China is transforming the provision of mental health to its citizens under a new law that takes effect tomorrow. Its first national mental health legislation should have wide-ranging effects on provision of mental health services, but perhaps the most significant and controversial change is one that banishes most forms of involuntary treatment. The law also mandates strict limits on use of seclusion and restraints and ends the use of psychiatric admission as punishment or to enforce treatment of individuals who do not have a mental illness. It also forbids the practice of requiring patients to participate in labor or limiting their right to communicate with the outside world.
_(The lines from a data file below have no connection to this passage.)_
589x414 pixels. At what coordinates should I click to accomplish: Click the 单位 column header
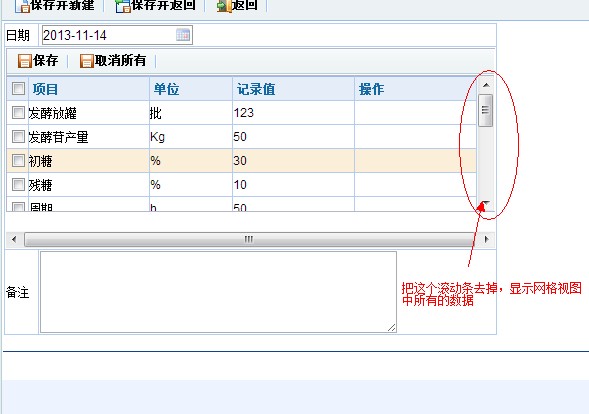point(166,89)
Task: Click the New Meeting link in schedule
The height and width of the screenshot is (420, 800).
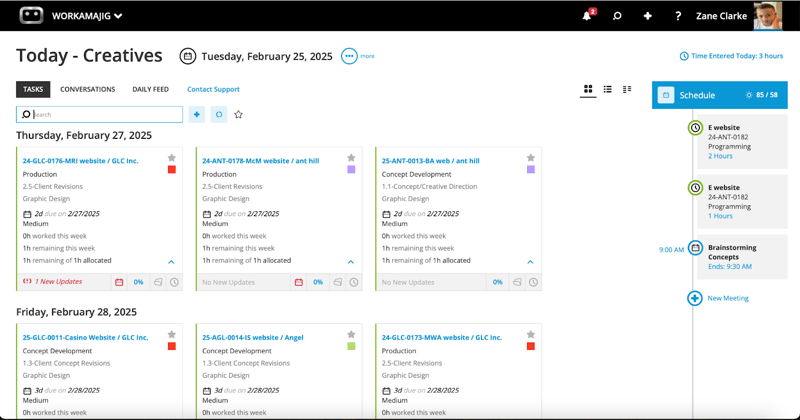Action: tap(727, 298)
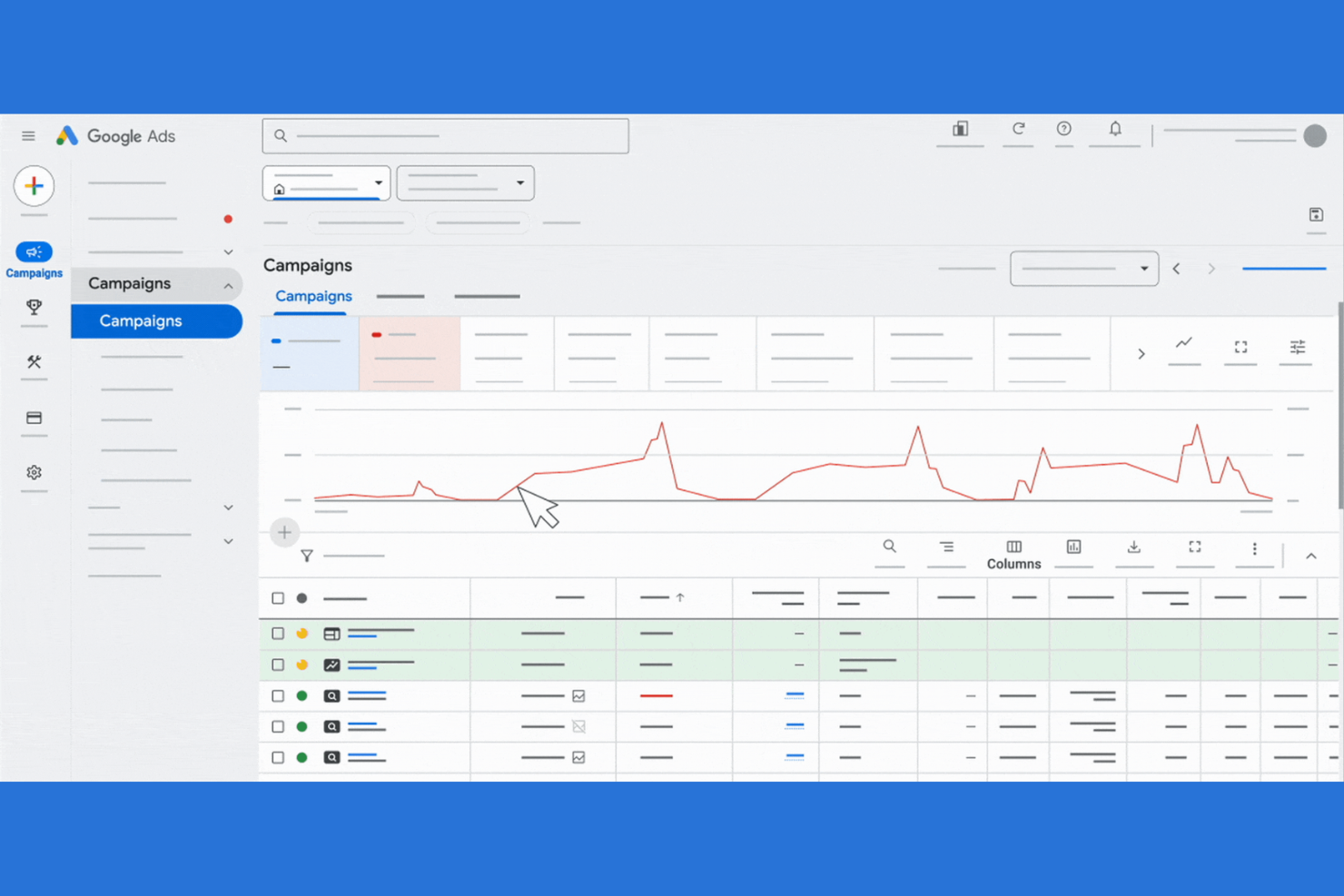This screenshot has height=896, width=1344.
Task: Switch to the Campaigns tab
Action: click(x=313, y=296)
An editorial appearing online in AJP in Advance yesterday calls the new law visionary, but emphasizes that it will present China with many challenges—especially the need for more psychiatrists and community-based psychiatric services. “This new law is a high-water mark for Chinese psychiatry, and potentially for global mental health,” according to the editorial.
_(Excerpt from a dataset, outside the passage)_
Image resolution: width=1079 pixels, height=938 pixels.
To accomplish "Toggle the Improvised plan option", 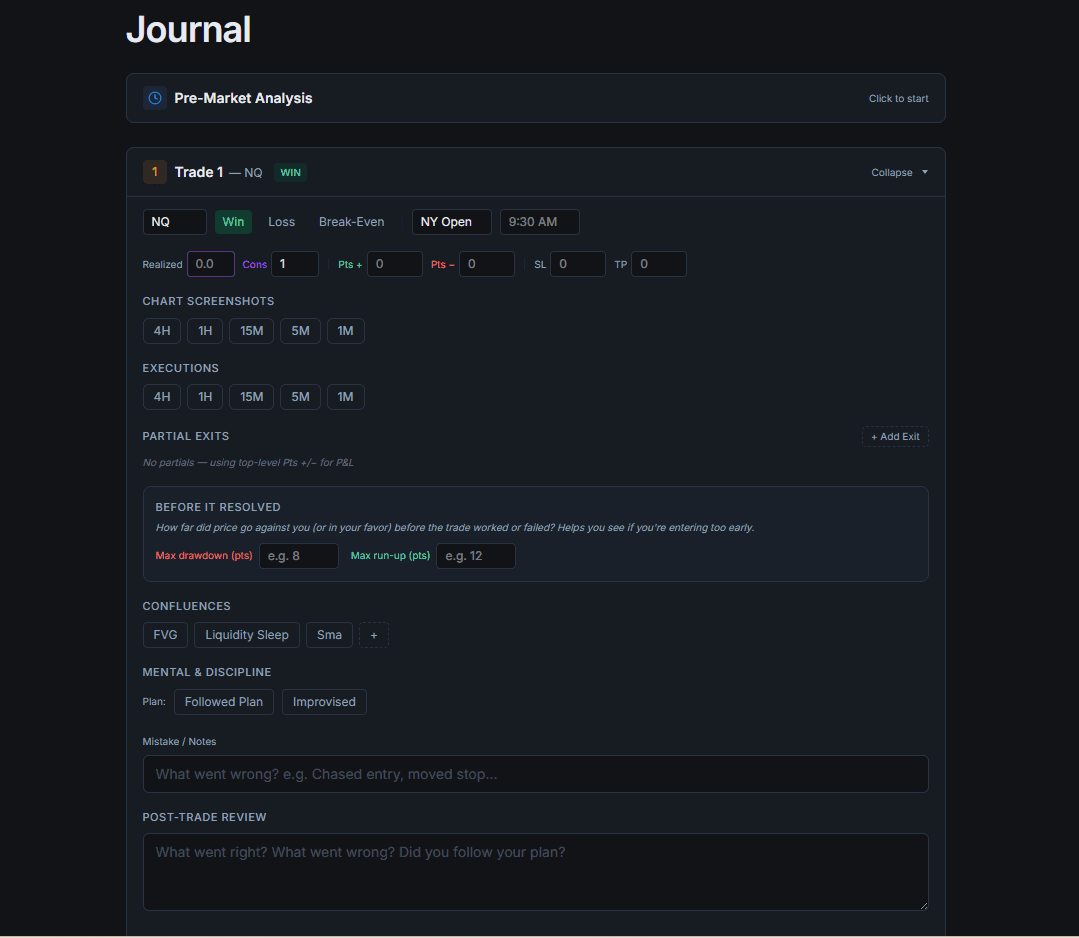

In comments to Psychiatric News today, lead author of the editorial Michael Phillips, M.D., said the new law is much more comprehensive than laws in other countries. “China’s experience in providing a more holistic approach to mental health problems will, hopefully, generate lessons that all countries can learn from,” he said. Phillips, who is executive director of the World Health Organization’s Collaborating Center for Research and Training in Suicide Prevention at China’s Beijing Huilongguan Hospital, added, “Like the U.S., China is struggling with finding the right balance between the care and control of the mentally ill…. Both China and the U.S. need to work on finding the right balance between individual freedom, family responsibility, and protection of the community. There are no absolute answers to these issues, so the U.S. and China can learn from each other as they work towards finding the solutions that best fit their respective cultural and health-care environments.”